What you have to do: Reproduce all of the lines below word for word.

Excerpted records:
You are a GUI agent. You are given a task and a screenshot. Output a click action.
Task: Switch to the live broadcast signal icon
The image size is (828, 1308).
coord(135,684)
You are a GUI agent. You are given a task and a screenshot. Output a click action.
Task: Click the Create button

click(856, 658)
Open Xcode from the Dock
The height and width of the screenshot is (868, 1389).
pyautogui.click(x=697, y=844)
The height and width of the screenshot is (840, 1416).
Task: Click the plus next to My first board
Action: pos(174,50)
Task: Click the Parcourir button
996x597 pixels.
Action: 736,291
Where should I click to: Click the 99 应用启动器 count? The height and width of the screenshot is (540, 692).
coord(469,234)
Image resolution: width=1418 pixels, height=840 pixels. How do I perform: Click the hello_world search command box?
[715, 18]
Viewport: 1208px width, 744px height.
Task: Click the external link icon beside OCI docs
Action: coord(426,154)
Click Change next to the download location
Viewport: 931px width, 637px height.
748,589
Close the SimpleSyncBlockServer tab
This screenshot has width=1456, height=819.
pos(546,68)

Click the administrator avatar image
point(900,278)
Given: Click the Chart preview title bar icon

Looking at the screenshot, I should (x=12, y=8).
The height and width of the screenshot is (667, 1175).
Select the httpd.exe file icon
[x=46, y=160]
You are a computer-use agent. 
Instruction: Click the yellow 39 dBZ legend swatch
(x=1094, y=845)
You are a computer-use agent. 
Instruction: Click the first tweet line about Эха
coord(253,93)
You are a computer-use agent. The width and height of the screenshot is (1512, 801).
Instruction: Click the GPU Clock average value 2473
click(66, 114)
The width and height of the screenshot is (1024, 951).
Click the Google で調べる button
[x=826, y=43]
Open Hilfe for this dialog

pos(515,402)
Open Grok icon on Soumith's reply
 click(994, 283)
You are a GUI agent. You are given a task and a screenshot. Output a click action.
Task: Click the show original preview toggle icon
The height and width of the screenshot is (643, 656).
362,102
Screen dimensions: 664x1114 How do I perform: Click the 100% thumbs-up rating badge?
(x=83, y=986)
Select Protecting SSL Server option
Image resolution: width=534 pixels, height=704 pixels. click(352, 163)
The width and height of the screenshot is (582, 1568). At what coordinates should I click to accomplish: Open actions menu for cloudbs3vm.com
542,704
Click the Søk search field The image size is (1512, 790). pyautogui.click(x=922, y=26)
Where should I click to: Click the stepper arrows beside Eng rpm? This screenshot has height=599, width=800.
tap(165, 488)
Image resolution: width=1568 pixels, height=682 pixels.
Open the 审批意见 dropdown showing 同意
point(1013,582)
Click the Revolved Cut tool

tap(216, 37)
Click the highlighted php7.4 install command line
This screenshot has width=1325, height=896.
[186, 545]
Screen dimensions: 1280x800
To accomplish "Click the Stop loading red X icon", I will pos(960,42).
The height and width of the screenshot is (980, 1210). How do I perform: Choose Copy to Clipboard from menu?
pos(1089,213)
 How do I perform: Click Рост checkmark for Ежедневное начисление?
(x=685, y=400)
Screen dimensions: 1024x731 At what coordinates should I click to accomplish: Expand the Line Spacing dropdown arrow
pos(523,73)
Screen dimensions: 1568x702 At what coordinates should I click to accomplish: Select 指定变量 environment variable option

Exercise output:
You are a GUI agent. You are given a task and a screenshot. Output a click action.
Task: Switch to the live broadcast signal icon
The image size is (828, 1308).
coord(135,684)
You are a GUI agent. You are given a task and a screenshot. Output a click action.
Task: Click the Create button

click(856, 658)
Open Xcode from the Dock
The height and width of the screenshot is (868, 1389).
pyautogui.click(x=697, y=844)
The height and width of the screenshot is (840, 1416).
Task: Click the plus next to My first board
Action: pos(174,50)
Task: Click the Parcourir button
996x597 pixels.
Action: 736,291
Where should I click to: Click the 99 应用启动器 count? The height and width of the screenshot is (540, 692).
coord(469,234)
Image resolution: width=1418 pixels, height=840 pixels. How do I perform: Click the hello_world search command box?
[715, 18]
Viewport: 1208px width, 744px height.
Task: Click the external link icon beside OCI docs
Action: coord(426,154)
Click Change next to the download location
Viewport: 931px width, 637px height.
748,589
Close the SimpleSyncBlockServer tab
This screenshot has width=1456, height=819.
pos(546,68)

Click the administrator avatar image
point(900,278)
Given: Click the Chart preview title bar icon

Looking at the screenshot, I should (x=12, y=8).
The height and width of the screenshot is (667, 1175).
Select the httpd.exe file icon
[x=46, y=160]
You are a computer-use agent. 
Instruction: Click the yellow 39 dBZ legend swatch
(x=1094, y=845)
You are a computer-use agent. 
Instruction: Click the first tweet line about Эха
coord(253,93)
You are a computer-use agent. The width and height of the screenshot is (1512, 801).
Instruction: Click the GPU Clock average value 2473
click(66, 114)
The width and height of the screenshot is (1024, 951).
Click the Google で調べる button
[x=826, y=43]
Open Hilfe for this dialog

pos(515,402)
Open Grok icon on Soumith's reply
 click(994, 283)
You are a GUI agent. You are given a task and a screenshot. Output a click action.
Task: Click the show original preview toggle icon
The height and width of the screenshot is (643, 656).
362,102
Screen dimensions: 664x1114 How do I perform: Click the 100% thumbs-up rating badge?
(x=83, y=986)
Select Protecting SSL Server option
Image resolution: width=534 pixels, height=704 pixels. click(352, 163)
The width and height of the screenshot is (582, 1568). At what coordinates should I click to accomplish: Open actions menu for cloudbs3vm.com
542,704
Click the Søk search field The image size is (1512, 790). pyautogui.click(x=922, y=26)
Where should I click to: Click the stepper arrows beside Eng rpm? This screenshot has height=599, width=800.
tap(165, 488)
Image resolution: width=1568 pixels, height=682 pixels.
Open the 审批意见 dropdown showing 同意
point(1013,582)
Click the Revolved Cut tool

tap(216, 37)
Click the highlighted php7.4 install command line
This screenshot has width=1325, height=896.
[186, 545]
Screen dimensions: 1280x800
To accomplish "Click the Stop loading red X icon", I will pos(960,42).
The height and width of the screenshot is (980, 1210). How do I perform: Choose Copy to Clipboard from menu?
pos(1089,213)
 How do I perform: Click Рост checkmark for Ежедневное начисление?
(x=685, y=400)
Screen dimensions: 1024x731 At what coordinates should I click to accomplish: Expand the Line Spacing dropdown arrow
pos(523,73)
Screen dimensions: 1568x702 At what coordinates should I click to accomplish: Select 指定变量 environment variable option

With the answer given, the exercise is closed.